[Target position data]
------------

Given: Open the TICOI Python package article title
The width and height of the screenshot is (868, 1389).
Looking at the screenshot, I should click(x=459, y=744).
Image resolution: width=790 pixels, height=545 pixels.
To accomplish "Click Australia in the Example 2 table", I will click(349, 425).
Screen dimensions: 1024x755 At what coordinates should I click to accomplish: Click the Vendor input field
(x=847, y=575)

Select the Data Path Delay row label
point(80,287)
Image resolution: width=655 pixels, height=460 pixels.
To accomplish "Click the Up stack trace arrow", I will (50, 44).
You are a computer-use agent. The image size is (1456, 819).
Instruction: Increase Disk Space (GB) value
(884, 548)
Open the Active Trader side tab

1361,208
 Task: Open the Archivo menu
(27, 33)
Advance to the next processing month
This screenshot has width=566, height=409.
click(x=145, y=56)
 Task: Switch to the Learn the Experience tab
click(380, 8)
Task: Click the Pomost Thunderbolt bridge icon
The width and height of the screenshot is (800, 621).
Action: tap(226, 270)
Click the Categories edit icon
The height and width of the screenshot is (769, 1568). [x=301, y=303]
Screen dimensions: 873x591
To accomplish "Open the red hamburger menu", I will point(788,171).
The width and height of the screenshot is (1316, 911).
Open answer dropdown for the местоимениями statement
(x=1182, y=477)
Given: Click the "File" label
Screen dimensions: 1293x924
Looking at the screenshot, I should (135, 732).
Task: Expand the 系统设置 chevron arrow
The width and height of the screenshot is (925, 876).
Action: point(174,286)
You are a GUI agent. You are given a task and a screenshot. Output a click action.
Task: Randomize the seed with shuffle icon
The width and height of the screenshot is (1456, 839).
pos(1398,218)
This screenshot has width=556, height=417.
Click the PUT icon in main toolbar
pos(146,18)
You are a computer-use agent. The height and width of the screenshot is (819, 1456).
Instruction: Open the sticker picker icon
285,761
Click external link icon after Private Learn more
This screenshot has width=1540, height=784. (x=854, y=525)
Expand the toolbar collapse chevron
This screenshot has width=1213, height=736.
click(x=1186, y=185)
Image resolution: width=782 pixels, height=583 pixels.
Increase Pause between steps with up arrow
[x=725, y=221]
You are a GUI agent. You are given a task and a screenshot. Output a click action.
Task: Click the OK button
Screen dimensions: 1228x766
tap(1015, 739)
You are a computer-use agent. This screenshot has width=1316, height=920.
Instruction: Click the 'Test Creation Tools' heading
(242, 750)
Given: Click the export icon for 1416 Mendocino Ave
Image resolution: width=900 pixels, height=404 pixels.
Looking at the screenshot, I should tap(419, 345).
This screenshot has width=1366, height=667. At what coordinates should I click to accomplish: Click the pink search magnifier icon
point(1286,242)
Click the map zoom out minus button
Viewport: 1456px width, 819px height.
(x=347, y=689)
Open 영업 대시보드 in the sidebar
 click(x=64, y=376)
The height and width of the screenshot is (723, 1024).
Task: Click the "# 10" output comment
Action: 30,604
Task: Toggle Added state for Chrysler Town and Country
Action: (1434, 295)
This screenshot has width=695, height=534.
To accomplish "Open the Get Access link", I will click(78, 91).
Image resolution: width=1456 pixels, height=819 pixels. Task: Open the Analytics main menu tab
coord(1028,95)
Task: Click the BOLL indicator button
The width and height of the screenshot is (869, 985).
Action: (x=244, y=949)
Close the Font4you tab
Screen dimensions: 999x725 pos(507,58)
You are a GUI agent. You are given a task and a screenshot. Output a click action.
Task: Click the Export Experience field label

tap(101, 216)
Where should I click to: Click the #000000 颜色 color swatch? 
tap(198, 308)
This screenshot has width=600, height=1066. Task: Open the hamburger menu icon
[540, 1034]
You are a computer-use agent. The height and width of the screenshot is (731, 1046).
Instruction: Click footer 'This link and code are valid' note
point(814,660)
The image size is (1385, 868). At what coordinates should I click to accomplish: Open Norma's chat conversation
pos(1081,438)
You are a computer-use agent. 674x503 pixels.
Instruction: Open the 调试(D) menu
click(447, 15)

------------

**Goal:** Express every line of the data above as a JSON list of strings, one string per line, leaving out blank lines.

**Output for this exercise:**
[
  "Given: Open the TICOI Python package article title",
  "The width and height of the screenshot is (868, 1389).",
  "Looking at the screenshot, I should click(x=459, y=744).",
  "Image resolution: width=790 pixels, height=545 pixels.",
  "To accomplish \"Click Australia in the Example 2 table\", I will click(349, 425).",
  "Screen dimensions: 1024x755 At what coordinates should I click to accomplish: Click the Vendor input field",
  "(x=847, y=575)",
  "Select the Data Path Delay row label",
  "point(80,287)",
  "Image resolution: width=655 pixels, height=460 pixels.",
  "To accomplish \"Click the Up stack trace arrow\", I will (50, 44).",
  "You are a computer-use agent. The image size is (1456, 819).",
  "Instruction: Increase Disk Space (GB) value",
  "(884, 548)",
  "Open the Active Trader side tab",
  "1361,208",
  " Task: Open the Archivo menu",
  "(27, 33)",
  "Advance to the next processing month",
  "This screenshot has width=566, height=409.",
  "click(x=145, y=56)",
  " Task: Switch to the Learn the Experience tab",
  "click(380, 8)",
  "Task: Click the Pomost Thunderbolt bridge icon",
  "The width and height of the screenshot is (800, 621).",
  "Action: tap(226, 270)",
  "Click the Categories edit icon",
  "The height and width of the screenshot is (769, 1568). [x=301, y=303]",
  "Screen dimensions: 873x591",
  "To accomplish \"Open the red hamburger menu\", I will point(788,171).",
  "The width and height of the screenshot is (1316, 911).",
  "Open answer dropdown for the местоимениями statement",
  "(x=1182, y=477)",
  "Given: Click the \"File\" label",
  "Screen dimensions: 1293x924",
  "Looking at the screenshot, I should (135, 732).",
  "Task: Expand the 系统设置 chevron arrow",
  "The width and height of the screenshot is (925, 876).",
  "Action: point(174,286)",
  "You are a GUI agent. You are given a task and a screenshot. Output a click action.",
  "Task: Randomize the seed with shuffle icon",
  "The width and height of the screenshot is (1456, 839).",
  "pos(1398,218)",
  "This screenshot has width=556, height=417.",
  "Click the PUT icon in main toolbar",
  "pos(146,18)",
  "You are a computer-use agent. The height and width of the screenshot is (819, 1456).",
  "Instruction: Open the sticker picker icon",
  "285,761",
  "Click external link icon after Private Learn more",
  "This screenshot has width=1540, height=784. (x=854, y=525)",
  "Expand the toolbar collapse chevron",
  "This screenshot has width=1213, height=736.",
  "click(x=1186, y=185)",
  "Image resolution: width=782 pixels, height=583 pixels.",
  "Increase Pause between steps with up arrow",
  "[x=725, y=221]",
  "You are a GUI agent. You are given a task and a screenshot. Output a click action.",
  "Task: Click the OK button",
  "Screen dimensions: 1228x766",
  "tap(1015, 739)",
  "You are a computer-use agent. This screenshot has width=1316, height=920.",
  "Instruction: Click the 'Test Creation Tools' heading",
  "(242, 750)",
  "Given: Click the export icon for 1416 Mendocino Ave",
  "Image resolution: width=900 pixels, height=404 pixels.",
  "Looking at the screenshot, I should tap(419, 345).",
  "This screenshot has width=1366, height=667. At what coordinates should I click to accomplish: Click the pink search magnifier icon",
  "point(1286,242)",
  "Click the map zoom out minus button",
  "Viewport: 1456px width, 819px height.",
  "(x=347, y=689)",
  "Open 영업 대시보드 in the sidebar",
  " click(x=64, y=376)",
  "The height and width of the screenshot is (723, 1024).",
  "Task: Click the \"# 10\" output comment",
  "Action: 30,604",
  "Task: Toggle Added state for Chrysler Town and Country",
  "Action: (1434, 295)",
  "This screenshot has width=695, height=534.",
  "To accomplish \"Open the Get Access link\", I will click(78, 91).",
  "Image resolution: width=1456 pixels, height=819 pixels. Task: Open the Analytics main menu tab",
  "coord(1028,95)",
  "Task: Click the BOLL indicator button",
  "The width and height of the screenshot is (869, 985).",
  "Action: (x=244, y=949)",
  "Close the Font4you tab",
  "Screen dimensions: 999x725 pos(507,58)",
  "You are a GUI agent. You are given a task and a screenshot. Output a click action.",
  "Task: Click the Export Experience field label",
  "tap(101, 216)",
  "Where should I click to: Click the #000000 颜色 color swatch? ",
  "tap(198, 308)",
  "This screenshot has width=600, height=1066. Task: Open the hamburger menu icon",
  "[540, 1034]",
  "You are a computer-use agent. The height and width of the screenshot is (731, 1046).",
  "Instruction: Click footer 'This link and code are valid' note",
  "point(814,660)",
  "The image size is (1385, 868). At what coordinates should I click to accomplish: Open Norma's chat conversation",
  "pos(1081,438)",
  "You are a computer-use agent. 674x503 pixels.",
  "Instruction: Open the 调试(D) menu",
  "click(447, 15)"
]